# Is the owner coming back?



## GoldenRetrieverGermanShep (Jan 2, 2015)

Okay - this is not about a Golden Retriever, but an English Lop Rabbit. I've been rabbit sitting for about 1-week now, even though the owner told me it would be just 5 days! I've tried calling him and he doesn't answer his phone! I have a bad feeling. The rabbit is in a room all by himself, as my dogs hunt rabbits and would kill this one in a heartbeat. I don't want to dump the animal at a shelter. It's a beautiful purebred English Lop Rabbit and I have grown very fond of him. Any hopes on the owner coming back or was this a drop off? He has these enormous ears, is very docile, a gentle giant, my absolute favorite of any rabbit I've ever met and is just super cool. However, I'm afraid to allow him around my 3-year-old, as I know he is going to want to yank on those big ears! The owner left me a small little cage that the rabbit can hardly turn around in and I know I'm going to have to end up getting a cage about 4x the size. I've looked into giant rabbit cages and they are well over $200, which is more than I wanted to spend on an animal that isn't even mine. :no:


----------



## CAROLINA MOM (May 12, 2009)

Many years ago I had a Holland Lop, I found a used cage for it online.

If the owner doesn't return, you can check local yard sale websites or Craigslist for a cage.
My rabbit was litter trained. 

I hope the owner contacts you, if not, sounds like you might have a new family member.


----------



## Brave (Oct 26, 2012)

Did the owner leave emergency contact information? 
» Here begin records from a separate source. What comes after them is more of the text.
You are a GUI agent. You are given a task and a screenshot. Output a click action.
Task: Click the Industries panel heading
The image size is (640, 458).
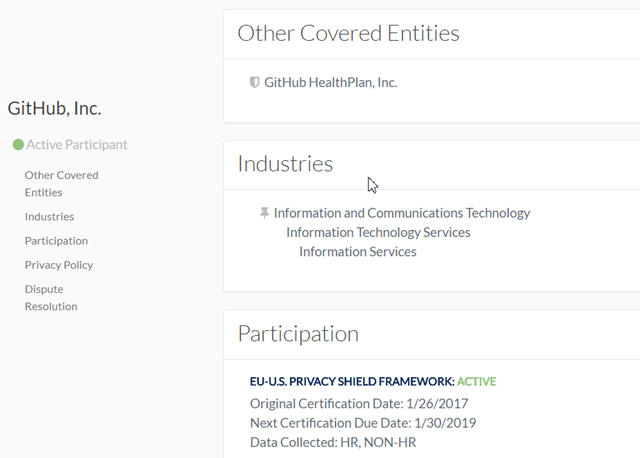(285, 164)
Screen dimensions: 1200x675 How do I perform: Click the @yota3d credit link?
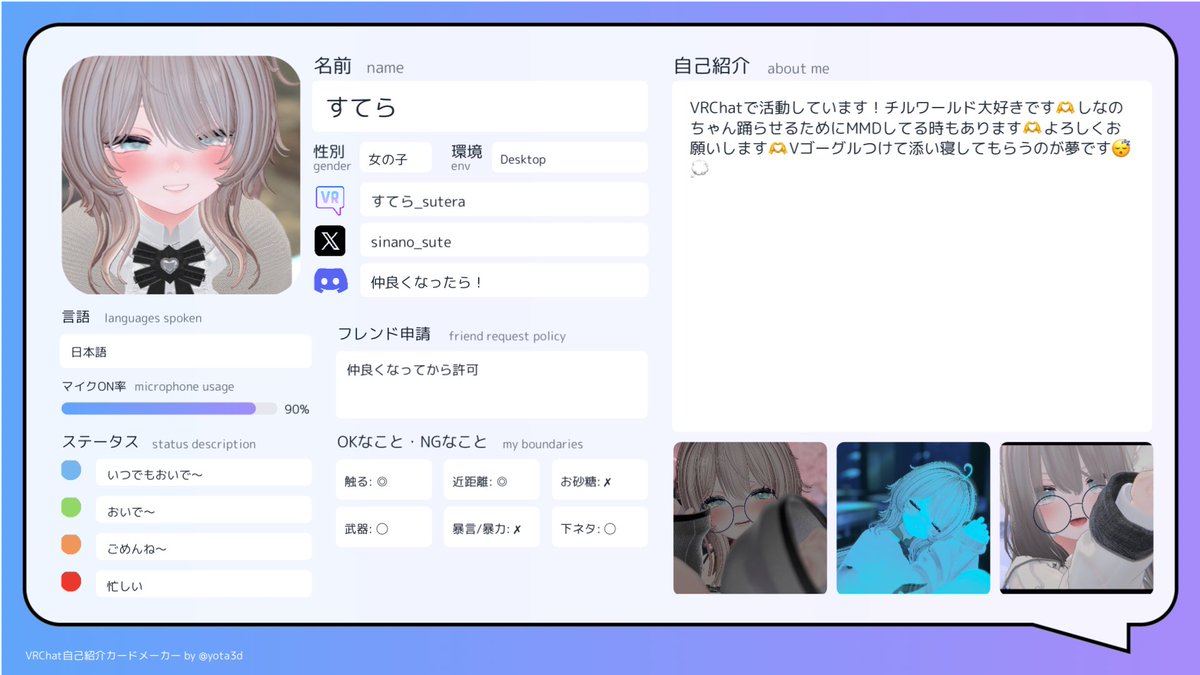pyautogui.click(x=222, y=655)
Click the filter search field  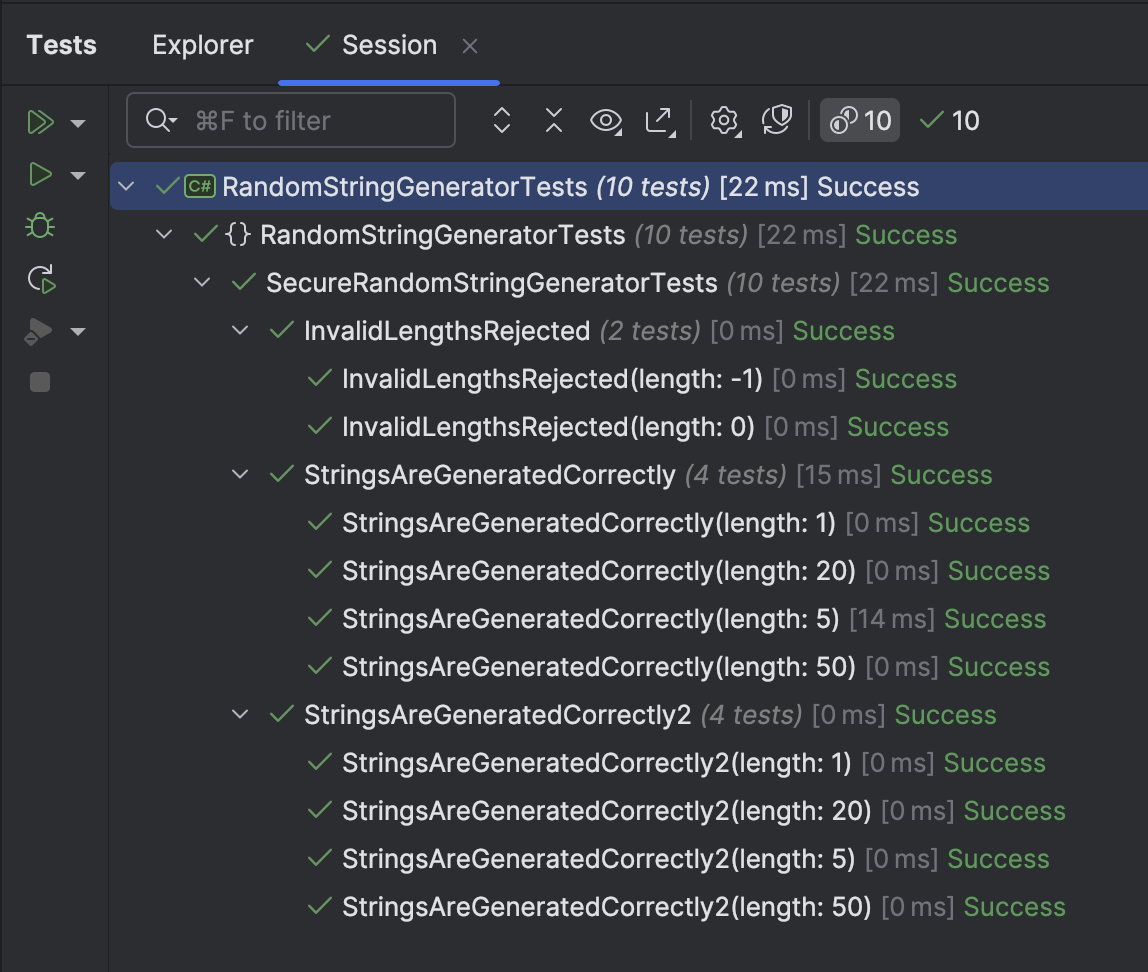coord(290,120)
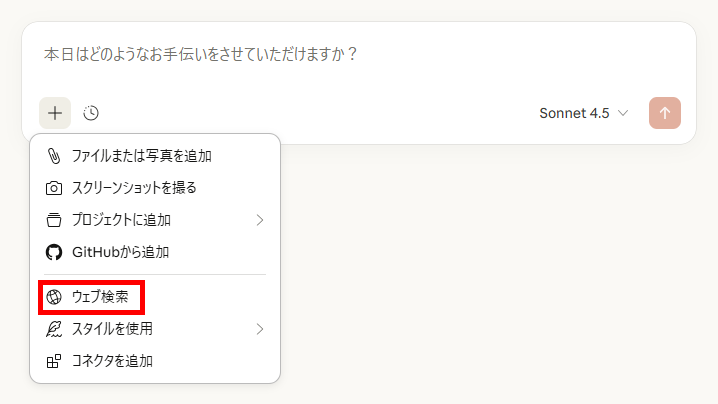Select ファイルまたは写真を追加 menu item

[155, 156]
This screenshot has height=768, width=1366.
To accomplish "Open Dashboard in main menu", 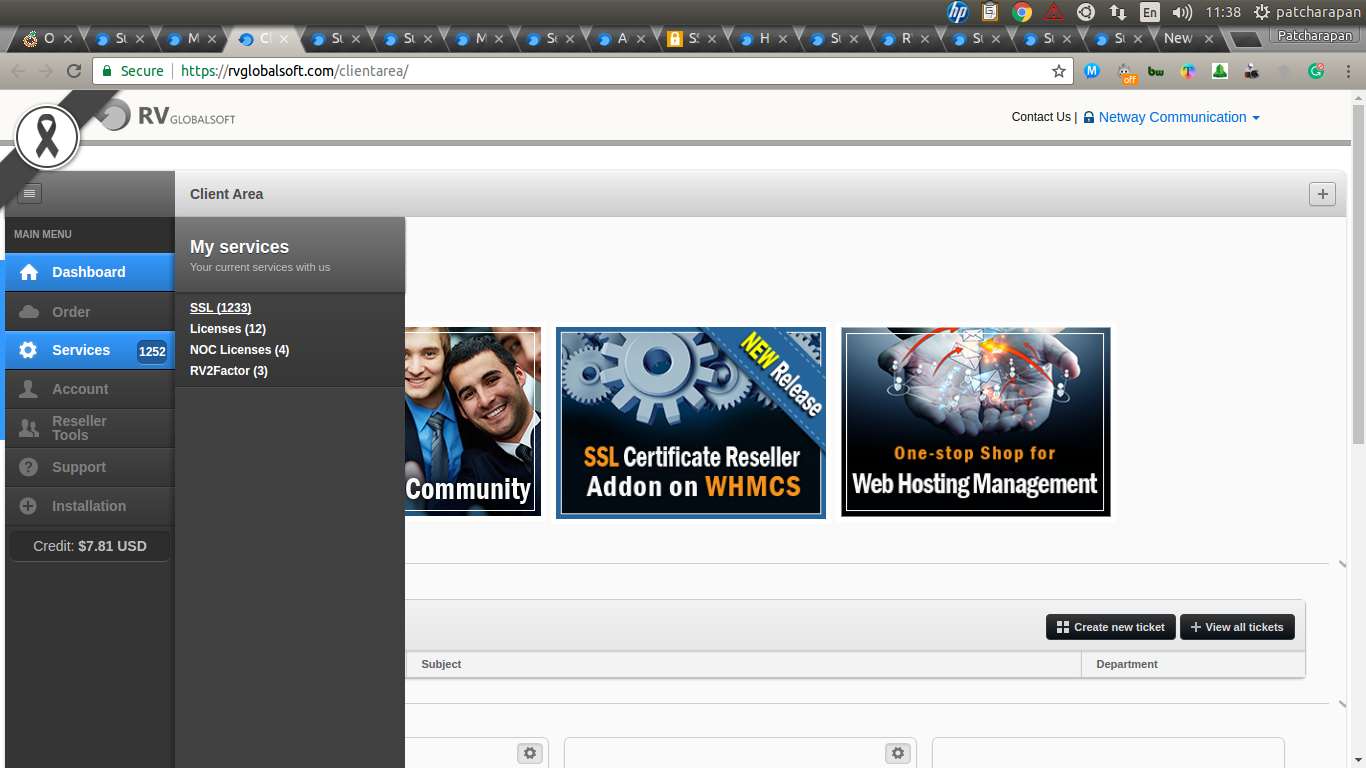I will pos(89,272).
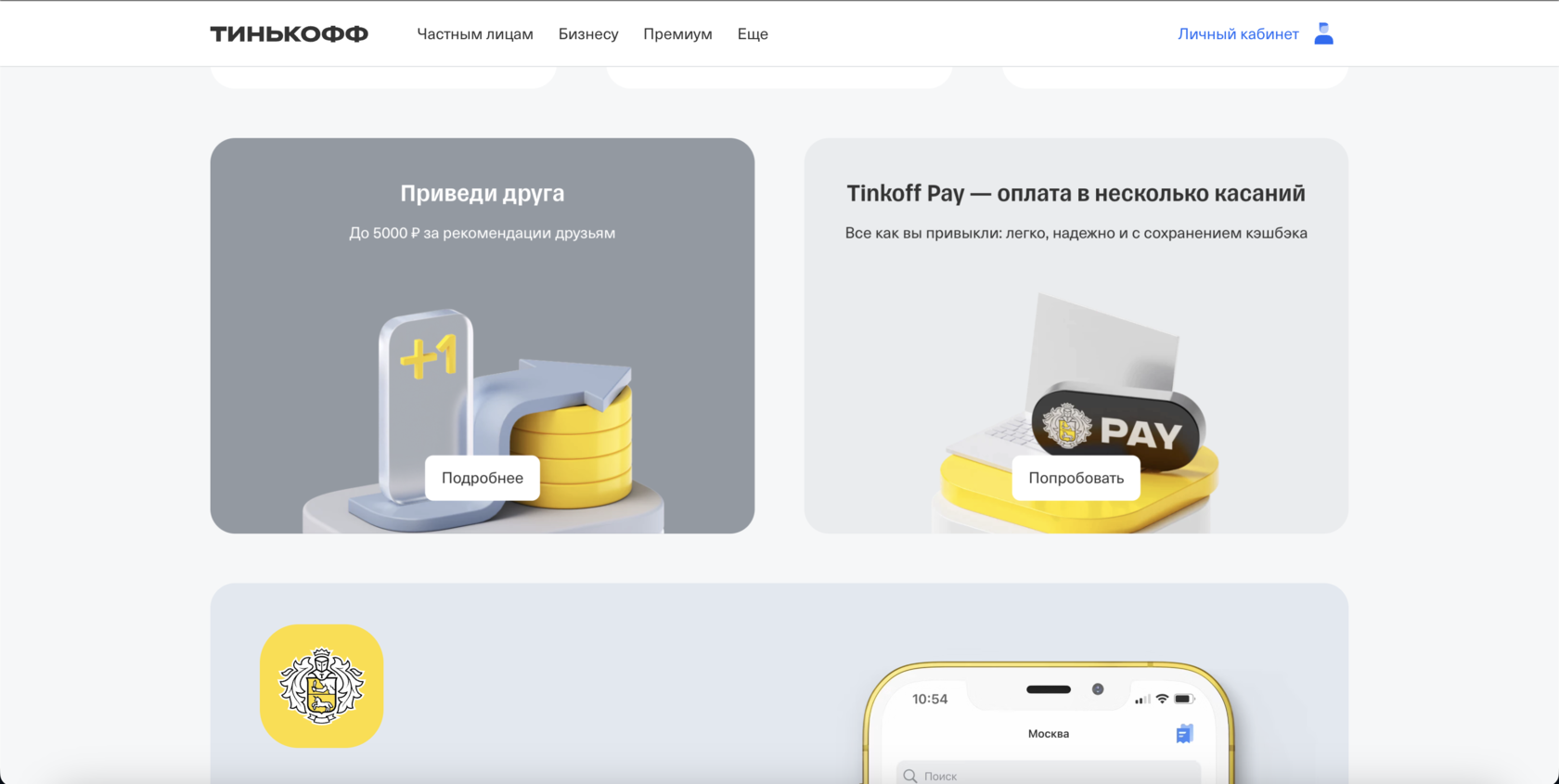Click the Попробовать button

tap(1076, 478)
If they aren't answering the phone, I believe the kennel I worked for had a 7 day hold. They would send a certified letter to the owner in that time saying that at the end of the 7 day hold (specify a date), the animal is considered abandoned and becomes property of the company, to rehome as they see fit.


----------



## Jennifer1 (Mar 31, 2012)

There is a rabbit rescue in the Dallas area.
North Texas Rabbit Sanctuary - Welcome!
They do say they are full and can't take any animals in, but maybe they could be of assistance to you if the owner doesn't show up.


----------



## Eclipse (Apr 21, 2014)

You may also want to get in touch with your local 4-H group. I was a member of 4-H with rabbits for 12 years, and sometimes there's new members who don't have rabbits yet. There could be a breeder in the club who's willing to rescue the rabbit, or they likely would have contacts they can put you in touch with. If I was nearby, I'd take the rabbit. I love English Lops! Their long ears are so adorable.


----------



## golfgal (Dec 31, 2013)

No advice to offer other than my colleague swears they are low maintenance pets. Not sure how to incorporate dogs and rabbits though. Keeping my fingers and toes crossed for you. What a ****** thing to do, some pet owners.


----------



## Susan: w/ Summit we climb (Jun 12, 2014)

English Lops are worth spending money on a cage for. They're the Goldens of the rabbit world. We used to breed and show them. My Golden was jealous of ours, tried to intimidate them. Don't let the ears get injured because the tissue doesn't rejoin and heal. It's like cartilage.


----------



## Jennifer1 (Mar 31, 2012)

Did the owner come back?


----------



## Lucky Penny (Nov 13, 2011)

It is hard to believe they are people out there who would do such a thing to their animals. Thankfully the rabbit has you to think of it's well being.


----------



## ScottyUSN (Jul 18, 2011)

Of no fault of your own, you've been put in a tough spot because your dogs. You should not feel guilty about finding the right environment for the rabbit considering how bad you might feel if and accident occurred. 

I would reach out to a rabbit rescue and explain the situation if you've still not heard from the owner. Considering what you've wrote, sounds like the rescue might be better for this rabbit anyway... North Texas Rabbit Sanctuary - Welcome!

Thanks for caring!


----------